"Pozzi contaminati a Melilli": indagato il sindaco

MELILLI. Al termine delle  indagini sulla contaminazione delle falde acquifere è stato  notificato da agenti di polizia un avviso di conclusione delle  indagini preliminari per il reato di omissione di atti d'ufficio  al sindaco di Melilli, Giuseppe Cannata, 63 anni. È accusato di  di aver omesso di adottare un provvedimento urgente a tutela  della salute pubblica di interdizione del prelevamento  dell'acqua dei pozzi presenti nella zona.

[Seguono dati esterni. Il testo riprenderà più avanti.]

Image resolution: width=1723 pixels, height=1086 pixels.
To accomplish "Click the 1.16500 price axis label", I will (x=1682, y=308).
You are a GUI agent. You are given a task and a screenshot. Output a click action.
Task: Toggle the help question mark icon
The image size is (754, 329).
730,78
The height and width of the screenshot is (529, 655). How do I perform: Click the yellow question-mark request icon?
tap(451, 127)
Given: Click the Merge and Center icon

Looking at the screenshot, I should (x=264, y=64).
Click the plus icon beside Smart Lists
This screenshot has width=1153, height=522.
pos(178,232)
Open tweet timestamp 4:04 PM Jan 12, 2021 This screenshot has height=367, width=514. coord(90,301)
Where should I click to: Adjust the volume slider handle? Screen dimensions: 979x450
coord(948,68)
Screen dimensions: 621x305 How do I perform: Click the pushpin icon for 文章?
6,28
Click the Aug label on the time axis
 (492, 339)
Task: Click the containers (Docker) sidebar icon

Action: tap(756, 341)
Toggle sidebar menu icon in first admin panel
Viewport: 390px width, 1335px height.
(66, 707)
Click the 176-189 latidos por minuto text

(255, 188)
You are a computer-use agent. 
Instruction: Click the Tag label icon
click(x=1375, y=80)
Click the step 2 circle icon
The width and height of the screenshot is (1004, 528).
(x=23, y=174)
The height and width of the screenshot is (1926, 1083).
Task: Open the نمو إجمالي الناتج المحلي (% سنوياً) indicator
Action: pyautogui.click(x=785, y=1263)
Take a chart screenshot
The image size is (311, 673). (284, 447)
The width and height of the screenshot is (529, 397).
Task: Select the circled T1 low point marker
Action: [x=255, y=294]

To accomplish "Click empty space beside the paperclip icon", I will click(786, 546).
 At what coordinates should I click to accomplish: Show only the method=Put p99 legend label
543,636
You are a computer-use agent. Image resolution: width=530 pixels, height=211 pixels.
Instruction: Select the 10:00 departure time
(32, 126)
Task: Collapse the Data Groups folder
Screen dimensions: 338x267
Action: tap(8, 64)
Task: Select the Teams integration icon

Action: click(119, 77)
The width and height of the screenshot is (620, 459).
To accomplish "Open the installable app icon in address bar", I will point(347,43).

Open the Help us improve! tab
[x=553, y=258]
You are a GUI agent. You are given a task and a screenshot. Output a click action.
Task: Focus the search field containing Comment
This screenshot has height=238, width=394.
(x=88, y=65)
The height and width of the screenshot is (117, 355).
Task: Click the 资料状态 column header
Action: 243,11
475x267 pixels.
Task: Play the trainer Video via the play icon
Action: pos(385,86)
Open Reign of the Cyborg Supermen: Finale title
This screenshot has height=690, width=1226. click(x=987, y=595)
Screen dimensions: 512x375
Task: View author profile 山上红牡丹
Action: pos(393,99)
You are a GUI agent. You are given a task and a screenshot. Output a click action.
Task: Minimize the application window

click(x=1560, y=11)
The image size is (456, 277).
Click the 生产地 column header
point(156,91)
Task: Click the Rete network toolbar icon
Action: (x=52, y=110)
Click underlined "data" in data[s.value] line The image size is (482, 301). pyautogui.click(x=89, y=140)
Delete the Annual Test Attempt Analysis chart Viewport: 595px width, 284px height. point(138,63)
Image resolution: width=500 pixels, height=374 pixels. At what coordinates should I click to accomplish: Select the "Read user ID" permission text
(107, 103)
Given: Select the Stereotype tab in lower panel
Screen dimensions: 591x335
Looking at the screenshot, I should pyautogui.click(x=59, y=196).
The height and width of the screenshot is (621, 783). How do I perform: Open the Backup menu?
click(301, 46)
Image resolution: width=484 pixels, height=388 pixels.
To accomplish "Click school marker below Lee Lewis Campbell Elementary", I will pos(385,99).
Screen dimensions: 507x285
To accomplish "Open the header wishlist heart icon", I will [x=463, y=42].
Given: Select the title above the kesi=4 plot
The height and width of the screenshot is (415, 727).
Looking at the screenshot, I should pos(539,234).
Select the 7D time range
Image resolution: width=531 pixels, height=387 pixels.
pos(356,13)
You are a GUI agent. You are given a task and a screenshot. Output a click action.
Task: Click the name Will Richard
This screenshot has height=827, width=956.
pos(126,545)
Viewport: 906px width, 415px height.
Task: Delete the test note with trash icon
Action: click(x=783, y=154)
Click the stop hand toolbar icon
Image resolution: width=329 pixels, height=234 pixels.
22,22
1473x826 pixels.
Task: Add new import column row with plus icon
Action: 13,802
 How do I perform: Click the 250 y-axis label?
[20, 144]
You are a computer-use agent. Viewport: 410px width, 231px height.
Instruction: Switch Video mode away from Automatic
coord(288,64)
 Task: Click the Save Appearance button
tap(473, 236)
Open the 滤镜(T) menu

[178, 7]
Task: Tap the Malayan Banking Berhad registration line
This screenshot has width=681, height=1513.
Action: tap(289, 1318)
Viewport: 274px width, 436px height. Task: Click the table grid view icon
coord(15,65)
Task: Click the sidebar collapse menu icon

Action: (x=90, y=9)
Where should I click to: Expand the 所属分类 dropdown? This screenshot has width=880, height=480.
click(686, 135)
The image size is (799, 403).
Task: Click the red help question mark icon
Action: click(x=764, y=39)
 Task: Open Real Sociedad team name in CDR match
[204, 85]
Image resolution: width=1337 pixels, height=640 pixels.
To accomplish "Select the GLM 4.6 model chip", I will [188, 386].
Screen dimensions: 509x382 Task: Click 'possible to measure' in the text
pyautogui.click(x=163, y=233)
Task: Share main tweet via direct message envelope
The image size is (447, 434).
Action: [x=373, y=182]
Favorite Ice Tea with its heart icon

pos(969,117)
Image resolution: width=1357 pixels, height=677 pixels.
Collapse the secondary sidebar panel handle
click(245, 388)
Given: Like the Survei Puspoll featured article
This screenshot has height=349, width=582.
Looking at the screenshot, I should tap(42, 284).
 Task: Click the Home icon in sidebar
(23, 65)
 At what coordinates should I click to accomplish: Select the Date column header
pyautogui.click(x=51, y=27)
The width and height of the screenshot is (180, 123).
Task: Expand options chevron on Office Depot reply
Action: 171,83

La vicenda risale ai mesi scorsi  quando nella frazione di Città Giardino l' area che ricade nel  territorio comunale di Melilli ma contigua a Siracusa ed a  ridosso del polo petrochimico siracusano - venne rilevata la  contaminazione delle falde acquifere da idrocarburi. Da qui  l'invito rivolto dalle autorità al sindaco di Melilli affinchè  emettesse un provvedimento di interdizione del prelevamento  dell'acqua dei pozzi presenti nella zona contaminata.   Indicazione che, a giudizio degli investigatori il lavoro dei  quali è stato coordinato dalla procura della repubblica di  Siracusa -, Cannata avrebbe disatteso.